Une visite politique aux multiples enjeux
En tant que leader du parti MK, Jacob Zuma effectue actuellement une visite officielle au Maroc, accompagné de plusieurs membres de sa formation. Au programme : des rencontres avec différents responsables politiques marocains. L’objectif affiché est de consolider les relations bilatérales et d’approfondir les discussions sur les enjeux stratégiques communs.
Le message véhiculé par Zuma va bien au-delà d’un simple soutien diplomatique. Il constitue un appel à l’ensemble du continent africain à dépasser les clivages hérités de la guerre froide, pour adopter une lecture actualisée des intérêts africains, fondée sur l’histoire, la stabilité et la coopération économique.
Vers une recomposition des alliances africaines ?
Le ralliement du parti MK à la position marocaine pourrait marquer une inflexion notable dans le positionnement de certaines forces politiques en Afrique australe. Si le gouvernement sud-africain reste officiellement favorable au Front Polisario, l’influence de Jacob Zuma au sein de la société et de la classe politique sud-africaines demeure forte. Son message pourrait ainsi faire évoluer certaines perceptions, d’autant plus que l’argumentaire du MK repose sur une approche conciliant souveraineté nationale, développement régional et héritage panafricain.

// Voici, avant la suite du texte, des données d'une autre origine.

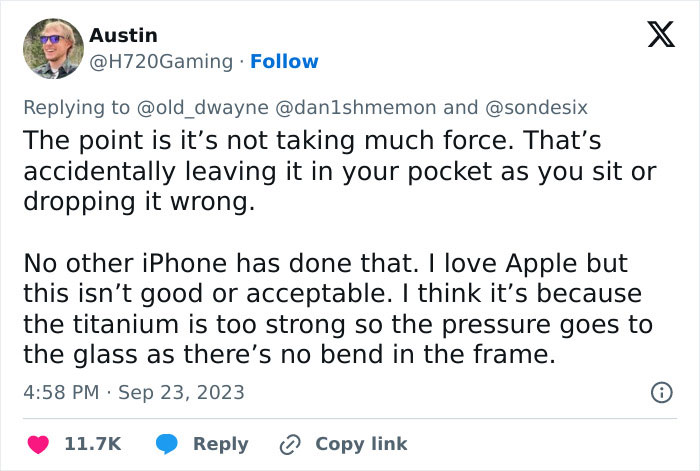Select the Copy link text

En soutenant l’initiative marocaine d’autonomie, Jacob Zuma accomplit deux actes simultanément :
Ii contribue à donner un nouveau souffle au dossier saharien, en y associant une vision plus pragmatique et inclusive. Une dynamique qui pourrait, à terme, élargir le cercle des soutiens africains au plan marocain, et relancer les débats au sein même de l’Union africaine.
Et recentre le débat sur la marocanité du Sahara et sa récupération légitime, tout en rétablissant des vérités occultées sur le rôle décisif du Maroc dans le soutien à la lutte de l’ANC contre l’apartheid. Jacob Zuma fissure ainsi un récit longtemps déformé. Il redonne ainsi à l’histoire des relations entre Marocains et Sud-Africains un début de clarté et de cohérence qu’elle avait perdues sous le poids de lectures biaisées et idéologisées.